-- PROBLEM DETAILS --
Retype the following records line for line, with no changes.
## START TASK INPUTS
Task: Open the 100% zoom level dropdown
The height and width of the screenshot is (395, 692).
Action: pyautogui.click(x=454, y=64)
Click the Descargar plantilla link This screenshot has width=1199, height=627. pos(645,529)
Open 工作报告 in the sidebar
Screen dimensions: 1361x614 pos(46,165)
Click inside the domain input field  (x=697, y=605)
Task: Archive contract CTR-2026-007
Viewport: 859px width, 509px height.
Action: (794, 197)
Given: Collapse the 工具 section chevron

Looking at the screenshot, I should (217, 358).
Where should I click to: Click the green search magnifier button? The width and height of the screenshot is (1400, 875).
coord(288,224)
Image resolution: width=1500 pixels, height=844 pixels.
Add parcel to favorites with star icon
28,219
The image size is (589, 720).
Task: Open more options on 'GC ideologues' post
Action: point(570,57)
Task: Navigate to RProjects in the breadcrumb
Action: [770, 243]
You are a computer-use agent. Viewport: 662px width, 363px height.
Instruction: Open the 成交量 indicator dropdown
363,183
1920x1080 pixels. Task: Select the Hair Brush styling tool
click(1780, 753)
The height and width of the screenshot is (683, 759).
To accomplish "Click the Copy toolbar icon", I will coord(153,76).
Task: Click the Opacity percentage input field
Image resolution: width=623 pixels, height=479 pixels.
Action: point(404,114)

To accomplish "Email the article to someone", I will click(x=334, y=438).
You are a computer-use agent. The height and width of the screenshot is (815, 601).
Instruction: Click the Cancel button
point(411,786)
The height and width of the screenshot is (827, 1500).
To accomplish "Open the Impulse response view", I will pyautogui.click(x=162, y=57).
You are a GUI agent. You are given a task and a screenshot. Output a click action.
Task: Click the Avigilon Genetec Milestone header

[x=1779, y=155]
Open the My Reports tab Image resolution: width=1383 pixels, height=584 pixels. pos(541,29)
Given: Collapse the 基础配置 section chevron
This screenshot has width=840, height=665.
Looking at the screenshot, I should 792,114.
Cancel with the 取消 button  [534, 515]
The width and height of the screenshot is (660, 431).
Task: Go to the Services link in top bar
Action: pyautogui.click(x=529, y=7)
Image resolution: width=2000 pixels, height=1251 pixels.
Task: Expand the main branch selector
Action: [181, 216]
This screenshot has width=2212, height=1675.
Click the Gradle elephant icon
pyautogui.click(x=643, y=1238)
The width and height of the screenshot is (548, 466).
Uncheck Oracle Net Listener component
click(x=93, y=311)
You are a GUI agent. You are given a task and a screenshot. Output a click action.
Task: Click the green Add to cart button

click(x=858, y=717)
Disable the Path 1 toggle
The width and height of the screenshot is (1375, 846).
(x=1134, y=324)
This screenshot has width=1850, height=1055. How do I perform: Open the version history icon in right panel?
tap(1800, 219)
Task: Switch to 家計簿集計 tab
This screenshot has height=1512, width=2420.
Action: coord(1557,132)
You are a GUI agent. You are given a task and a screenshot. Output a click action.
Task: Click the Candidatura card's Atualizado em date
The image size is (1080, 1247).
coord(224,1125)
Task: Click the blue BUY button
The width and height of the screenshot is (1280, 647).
## END TASK INPUTS
-- FINAL RESULT --
Task: Open the 100% zoom level dropdown
The height and width of the screenshot is (395, 692).
Action: pyautogui.click(x=454, y=64)
Click the Descargar plantilla link This screenshot has width=1199, height=627. pos(645,529)
Open 工作报告 in the sidebar
Screen dimensions: 1361x614 pos(46,165)
Click inside the domain input field  (x=697, y=605)
Task: Archive contract CTR-2026-007
Viewport: 859px width, 509px height.
Action: (794, 197)
Given: Collapse the 工具 section chevron

Looking at the screenshot, I should (217, 358).
Where should I click to: Click the green search magnifier button? The width and height of the screenshot is (1400, 875).
coord(288,224)
Image resolution: width=1500 pixels, height=844 pixels.
Add parcel to favorites with star icon
28,219
The image size is (589, 720).
Task: Open more options on 'GC ideologues' post
Action: point(570,57)
Task: Navigate to RProjects in the breadcrumb
Action: [770, 243]
You are a computer-use agent. Viewport: 662px width, 363px height.
Instruction: Open the 成交量 indicator dropdown
363,183
1920x1080 pixels. Task: Select the Hair Brush styling tool
click(1780, 753)
The height and width of the screenshot is (683, 759).
To accomplish "Click the Copy toolbar icon", I will coord(153,76).
Task: Click the Opacity percentage input field
Image resolution: width=623 pixels, height=479 pixels.
Action: point(404,114)

To accomplish "Email the article to someone", I will click(x=334, y=438).
You are a computer-use agent. The height and width of the screenshot is (815, 601).
Instruction: Click the Cancel button
point(411,786)
The height and width of the screenshot is (827, 1500).
To accomplish "Open the Impulse response view", I will pyautogui.click(x=162, y=57).
You are a GUI agent. You are given a task and a screenshot. Output a click action.
Task: Click the Avigilon Genetec Milestone header

[x=1779, y=155]
Open the My Reports tab Image resolution: width=1383 pixels, height=584 pixels. pos(541,29)
Given: Collapse the 基础配置 section chevron
This screenshot has width=840, height=665.
Looking at the screenshot, I should 792,114.
Cancel with the 取消 button  [534, 515]
The width and height of the screenshot is (660, 431).
Task: Go to the Services link in top bar
Action: pyautogui.click(x=529, y=7)
Image resolution: width=2000 pixels, height=1251 pixels.
Task: Expand the main branch selector
Action: [181, 216]
This screenshot has width=2212, height=1675.
Click the Gradle elephant icon
pyautogui.click(x=643, y=1238)
The width and height of the screenshot is (548, 466).
Uncheck Oracle Net Listener component
click(x=93, y=311)
You are a GUI agent. You are given a task and a screenshot. Output a click action.
Task: Click the green Add to cart button

click(x=858, y=717)
Disable the Path 1 toggle
The width and height of the screenshot is (1375, 846).
(x=1134, y=324)
This screenshot has width=1850, height=1055. How do I perform: Open the version history icon in right panel?
tap(1800, 219)
Task: Switch to 家計簿集計 tab
This screenshot has height=1512, width=2420.
Action: coord(1557,132)
You are a GUI agent. You are given a task and a screenshot. Output a click action.
Task: Click the Candidatura card's Atualizado em date
The image size is (1080, 1247).
coord(224,1125)
Task: Click the blue BUY button
The width and height of the screenshot is (1280, 647).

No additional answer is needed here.